Lea, also an artist and muralist, did illustrations throughout the book and on the end papers and dust jacket. Prior to, during World War II, and after, Lea was an artist, and not an author. He went to Mexico to get a better idea about bullfighting, but forgot to take a sketchbook or paintbox, so he found himself using words to describe what he would have as a visual artist.

==Plot==
The Brave Bulls is the story of Luis Bello, "The Swordsman of Guerreras", the greatest matador in Mexico, who is at the top of his profession, with everything that comes with it, money, a mistress, family and friends, bravado, the crowds are infatuated with him. But one day fear changes everything, he suddenly feels a fear that previously he had not felt in the invincibility that comes with healthy-macho-youth. His best friend and manager, Raul Fuentes, is killed in a car crash along with Luis's mistress, Linda de Calderon, after Linda and Raul had spent a romantic weekend together. This betrayal shakes Luis's beliefs about what has been real and what is real now. Now Luis must deal with these new found feelings while at the same time facing the most feared bulls in all of Mexico, "the brave bulls". In his first fight after the auto accident he is gored by a bull because of the doubt and guilt that has come into the ring with him. In addition, while under the influence of Tequila, and some pressure from ring promoter Eladio Gomez, he agreed to let his younger brother Pepe fight these top bulls with him. Luis must now examine his life to find out where the courage comes from and if he can get it back.

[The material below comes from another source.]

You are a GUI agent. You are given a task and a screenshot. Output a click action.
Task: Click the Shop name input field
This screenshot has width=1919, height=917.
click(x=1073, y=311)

...Lea's knowledgeable explanation of the mystique of bull fighting develops the theme of the fear of death. The torero Luis Bello conquers this fear when he accepts death as inevitable.
— Lou Rodenberge
~
A Literary History of the American West

==Reception==
In TIME's review, the magazine said about it: "The writing is clumsy in places, but it is also direct, penetrating and sustained; it makes the slicker sorts of professionalism look pointless. And the book is, finally, both religious in its treatment of ultimates and morally eloquent in its strong rebuke for those who scorn any culture but their own". And that it "qualifies as a work of art". Additionally TIME called it "The best first novel of the year..."

The book won the Carr P. Collins Award of the Texas Institute of Letters for best book by a Texan.

It is widely considered a classic of Southwestern American literature.

==Adaptations==
It became a 1951 film with Mel Ferrer and Anthony Quinn. Directed and produced by Robert Rossen for Columbia Pictures, and adapted to the screen by John Bright.